> EXERCISE TASKS:
a. In the passage on Boca Juniors Femenino, who scored the team's first goal in its first official match at La Bombonera?
b. Extend the passage on Boca Juniors Femenino by writing what comes after its last sentence.

───── DOCUMENT PASSAGE ─────

Boca Juniors Femenino is the women's football team of Argentine sports club Boca Juniors. Established in 1990, it has been the leading force in the Campeonato de Fútbol Femenino since the late 1990s, having won 25 editions of the competition, including a five-years streak winning both the Apertura and Clausura championships. Former men's squad player Román Riquelme is in charge of the section since the beginning of 2020.

Boca Juniors has made five appearances in the Copa Libertadores Femenina from 2010 to 2014, reaching 3rd place in 2010. Boca is the first Argentine team to reach the final of the competition, winner silver medal in 2022.

During 2015 Boca Juniors played the inaugural Supercopa Argentina de Fútbol Femenino and on the final defeated San Lorenzo 2–1 to become the 1st Supercopa Argentina champions.

On 9 March 2019, Boca Juniors played officially in La Bombonera (stadium for the men's team) for the first time. It defeated Lanús 5–0. The historic first goal was scored by Yamila Rodríguez.

History 
The women's football section of Boca Juniors was created in 1990. One year later, with the establishment of a league, Boca Juniors began to participate in official competitions. In the first edition, Boca finished 2nd to champion River Plate. The first Primera División title was won in 1992.

───── DATASET CONTENT ─────

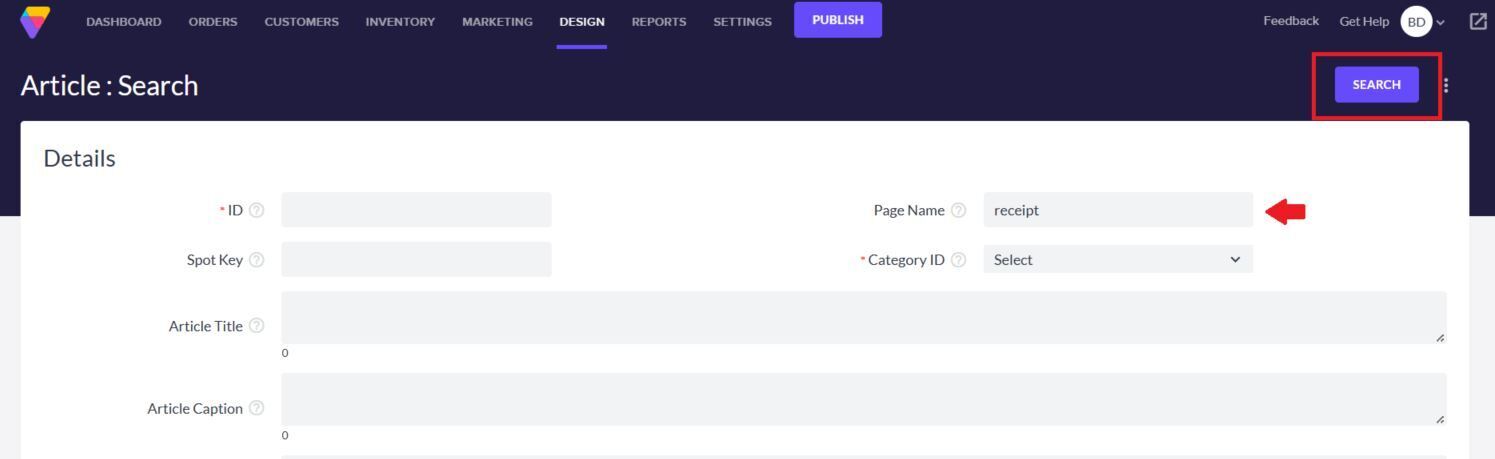Click the help icon next to Article Title
Viewport: 1495px width, 459px height.
pyautogui.click(x=257, y=326)
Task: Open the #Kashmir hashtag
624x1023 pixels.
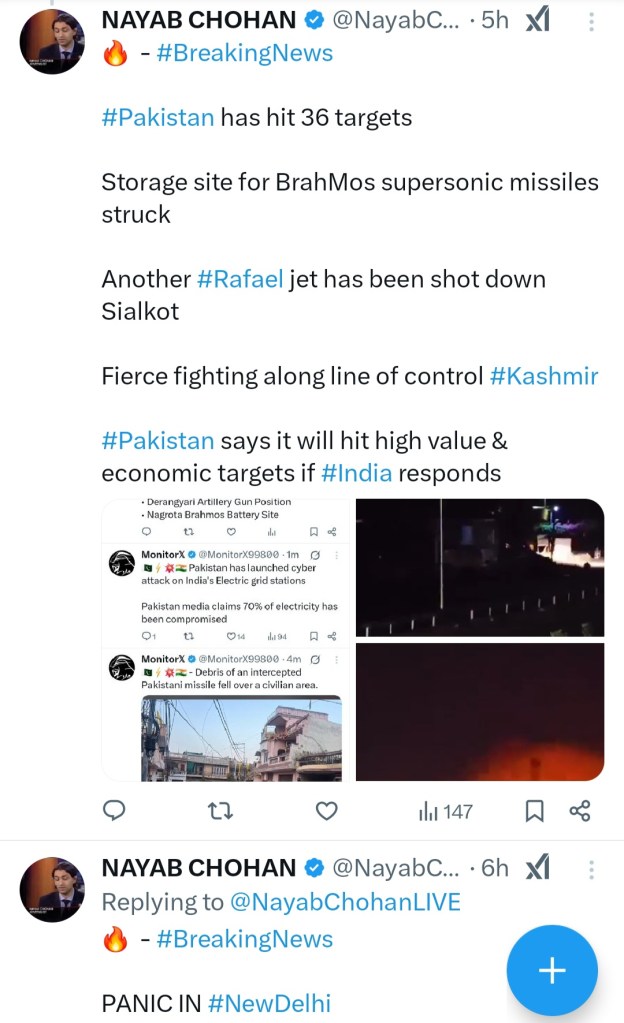Action: [x=544, y=376]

─────

> ANSWERS FOR THE TASKS:
a. Yamila Rodríguez

b.
The team did not won a title until 1998, starting with a successful era that reached its peak from 2003 to 2008 where Boca JUniors won a record-10 consecutive championships, becoming a leading force of the competition. In 2010, Boca Juniors played their first Copa Libertadores Femenina ever, where the team finished 3rd. (of 10), having reached the semifinal where the squad was beat by Brazilian Santos. Andrea Ojeda was the topscorer of the team with 5 goals.

When women's football became professional in Argentina in 2019, 21 Boca Juniors players signed their first contracts in August. Another landmark in Boca Juniors women's was on March 19, 2019, when the team played a match at La Bombonera for the first time, following a club's initiative to commemorate the International Women's Day. The match was held in the round 5th of the 2019 championship, with Boca easily defeating Lanús 5–0.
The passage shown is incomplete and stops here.